Mi recuerdo más compacto sobre la obligación de salir de uno mismo para contribuir a una cruzada ajena es, sin lugar a dudas, el Domund, ese día en que, al igual que en la Palma o l’Aplec, deseábamos que luciera el sol porque ni su crudo leitmotiv despojaba al Domund de su carácter festivo, rociado de esa condescendencia que emana de la caridad. Con los años, pasamos del regocijo que significaba llevar una hucha con negritos y estampar pegatinas en la solapa, a pensar si aquello servía para algo.

Lo mismo que sentí al escuchar a Michelle Bachelet explicando el objetivo del día internacional de la Niña, que se celebró por primera vez el pasado viernes, y que en España pasó por el Bernabeu. Así es, los publicistas de la ONU consiguieron iluminar de rosa el Empire State, las cataratas del Niágara, las pirámides de Egipto o la Sirenita de Copenhague.

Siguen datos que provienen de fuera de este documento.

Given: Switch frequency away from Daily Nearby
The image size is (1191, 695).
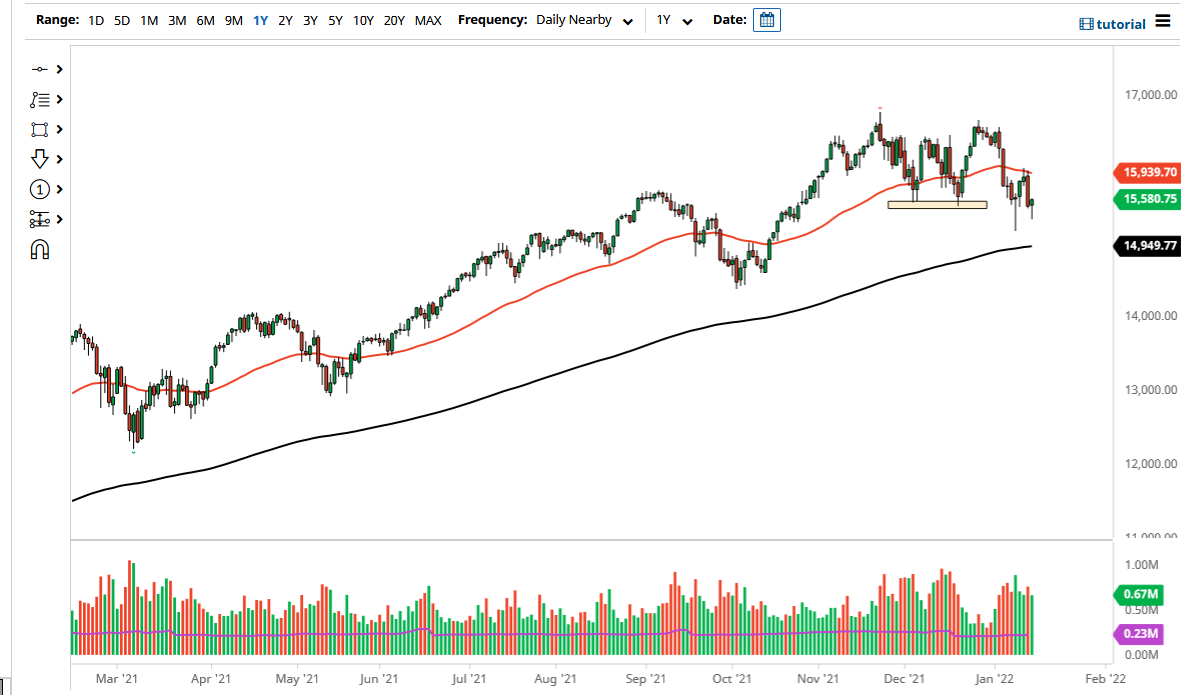Looking at the screenshot, I should (627, 20).
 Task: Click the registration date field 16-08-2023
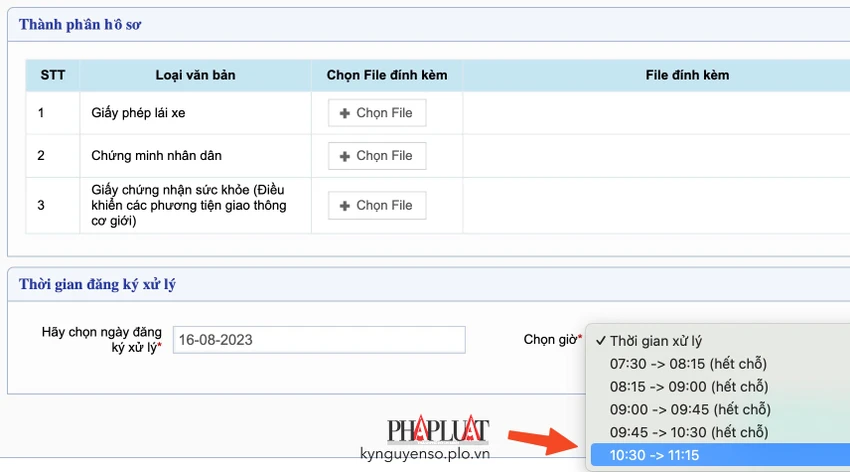point(319,340)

En España, el emblema escogido fue la fachada principal del estadio madridista -el merengue Wert ya debía de estar tras la pista con su ansioso programa de españolización-. Por una noche, el campo rosificó su faz y dulcificó a sus hidras con un coro de cuarenta niños. Y me pregunto si el balance entre gastos y beneficios es positivo. Si asistir a esos espectáculos de luces que mudan el paisaje y te abstraen -como me ocurre con la torre Eiffel cada vez que brilla con sus lentejuelas- puede encender conciencias y activar donaciones. Contribuir no sólo a recordar, sino a levantarse de la silla por los 75 millones de niñas que no pueden ir a la escuela, o los ¡400 millones! de niñas forzadas a casarse siendo menores de edad. La pasada semana, en Pakistán, le metieron una bala en la cabeza a Malala Yousufzai, de catorce años, por defender el derecho a estudiar.

Ni de lejos nos acercamos a cumplir el segundo objetivo del milenio: la escolarización obligatoria y garantizada, aunque no exista otra llave para escapar de la barbarie. Bien lo saben los talibanes, que impiden que las niñas aprendan para que no se rebelen. O el Gobierno iraní, que ahora prohíbe más de setenta carreras a las mujeres -idiomas, literatura, informática…- porque “las empresas no están interesadas en contratarlas”. Integrismo, violencia, retroceso, mordaza. ¿Cómo combatirlo? ¿Recortando en solidaridad e invirtiendo en decoración? Iluminar un edificio emblemático, según consulto a empresas del sector, cuesta aproximadamente unos 30.000 euros. Educar a una niña en los países citados, como bien sabe la ONU, entre 50 y 70.